You mention that your son's girlfriend has a job... yet your son can't even hold down a job... how riduculous to think that other people are to blame for your son's downward spiral... not to mention irresponsible to try to take down innocent people who have probably given u'r son the benefit of the doubt when he largely needed a kick in the ass... your son probably needs the court order to stay away.. not that a person like him cares... he doesnt care enought to hold down a job.. would he care to even be embarassed with being served papers? people like you are clearly delusional to the truth.

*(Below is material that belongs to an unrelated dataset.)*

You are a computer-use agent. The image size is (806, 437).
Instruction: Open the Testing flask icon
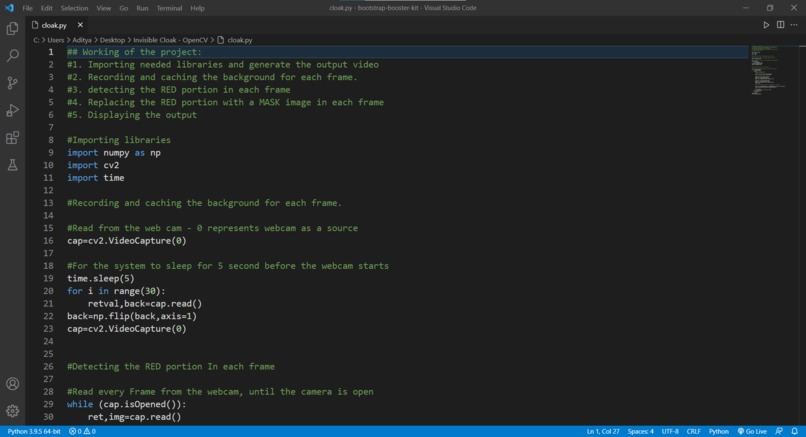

Im sure that your son was largely overparented... take the time and google it.."overparenting" i bet you will see some similarities. its sad that you would get a court order on a person who more than likely cares about him and who has largely had to take the brunt of his anger. you're not taking it.. he's not even home according to you.. and when he is, he's not even talking to you.. have some empathy and sypmathy for his girlfriend.. the one person who he can probably go to and be himself with. He will never go to you, unless its for money or a place to eat... and im sure you will just hand it over... feeding his feelings that he doesnt have to be RESPONSIBLE for anything... im sorry, but its time for you and your wife to wake up and have some boundaries. clearly, your son has no respect for either of you nor anyone else... you might as well just buy his booze for him for all the "help" you are doing. take this as suggestion... get him and yourselves into counseling. throw away the pride and get real with yourselves.. especially the reality of who your son has turned out to be and the potential of what he can be once he gets his crap together. oh. and dont forget the "overparenting" im sure you will glean alot of information from that and see some similarities.
 
Thanks for your opinion...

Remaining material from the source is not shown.